How to construct examples of maps that are open or closed or continuous but not the others?

Question

I came across this exercise, the main problem for me are the restrictions, i need to find examples for maps $f: \mathbb {R}^2 \rightarrow \mathbb {R}^2$ or subsets of them such that $f$ is only one or two of the three at the same time. (I.e $f$ is open but no closed nor continuous) But i don't know How to build such examples, as i also don't see the kind of patologies i should be looking for

Answer 1

This is all I currently know about all eight cases.

Open, closed, continuous: $f(x,y)=(x,y)$

Open, closed, not continuous: Very interesting A function $f:\mathbb{R}^2\to\mathbb{R}^2$ that is open and closed, but not continuous.

Open, not closed, continuous: $f(x,y)=(e^x,y)$

Open, not closed, not continuous: Any strongly Darboux function.

Not open, closed, continuous: $f(x,y)=(0,0)$

Not open, closed, not continuous: $f(x,y)=(\lfloor x\rfloor,0)$

Not open, not closed, continuous: $f(x,y)=(x,0)$

Not open, not closed, not continuous: $f(x,y)=(x+\lfloor x\rfloor,0)$

If you simply want an open, closed function $f:A\to B$ that is not continuous, where $A,B\subseteq\mathbb{R}^2$, then $f(x,y)=(x-\lfloor x\rfloor,y):\mathbb{R}^2\to\{(x,y)\in\mathbb{R}^2:x\in[0,1)\}$ suffices.

Answer 2

A constant map is continuous, closed and not open.
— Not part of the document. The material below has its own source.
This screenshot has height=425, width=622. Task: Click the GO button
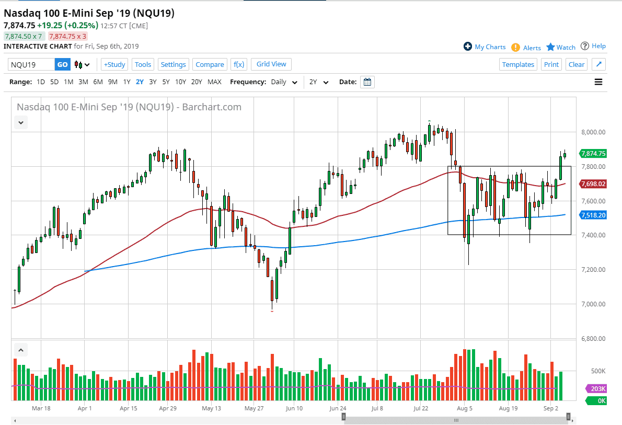62,64
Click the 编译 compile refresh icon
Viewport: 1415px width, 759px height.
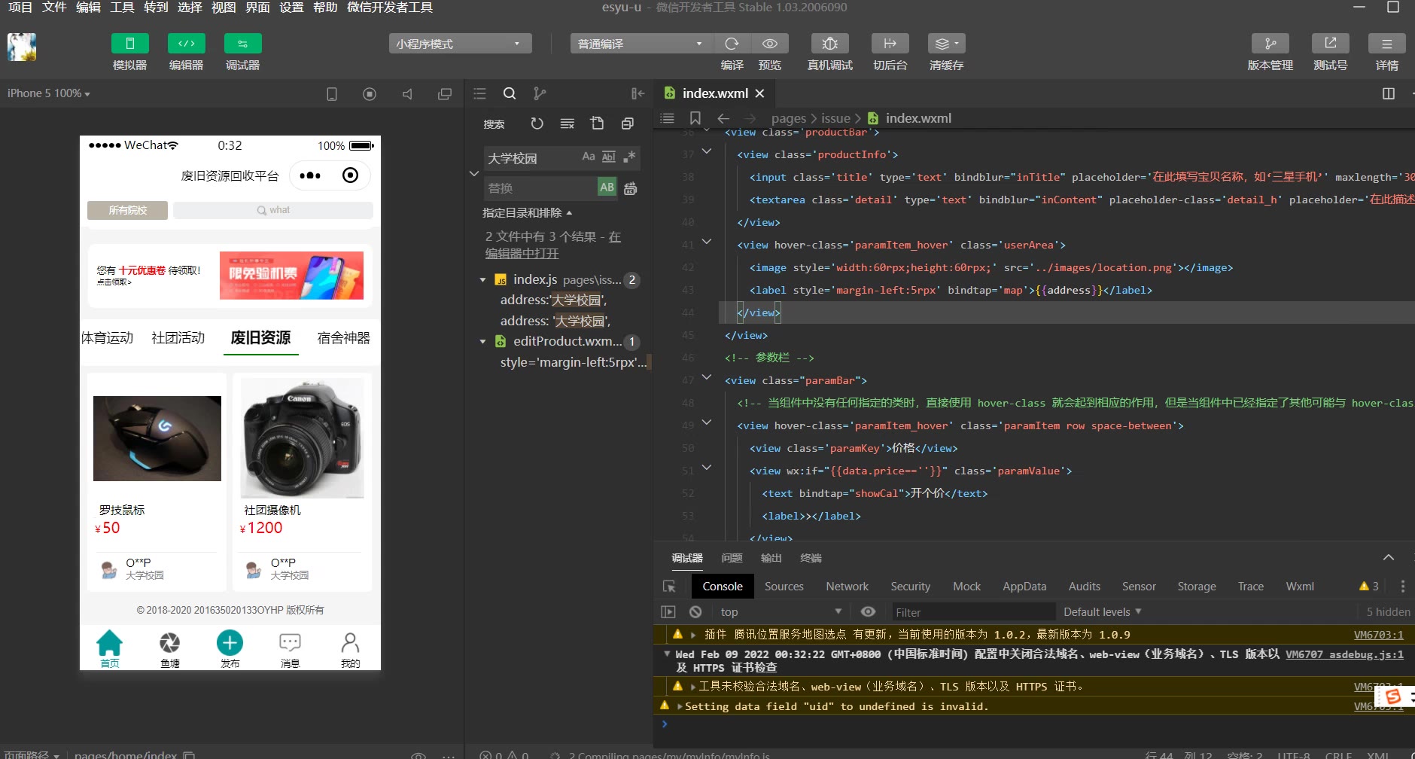tap(732, 44)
Map the closed upper half of the plane to (1,1) and the open lower half to (0,0).
That map is not continuous, closed, not open.

Answer 3

If $f: A\to B$ is a continuous surjection, and $B$ is a subspace of $C,$ and $C$ is a subspace of $D,$ such that $B$ is not closed in $C$ and $B$ is not open in $D,$ then $f:A\to D$ is continuous and $f$ maps $A,$ which is an open-and-closed subset of $A$(!) onto $B,$ which is neither open nor closed in $D.$

For example $A=\Bbb R^2,\,B= (-\pi/2, \pi/2)\times \{0\},\, C=\Bbb R\times \{0\},$ and $D=\Bbb R^2.$ With $f(x,y)=<\arctan x,\,0>.$

( I am using round brackets $(...,...)$ in the definition of $B$ to denote an open real interval, and $<...,...>$ in the definition of $f$ to denote an ordered pair.)

Part of the idea is to start with $A,B,$ and $f,$ and look for $C$ such that $B$ is a dense proper subset of $C,$ and $C$ has empty interior in $D$. This is made easier by taking $1$-dimensional $B$ and $C$, and $D=\Bbb R^2$.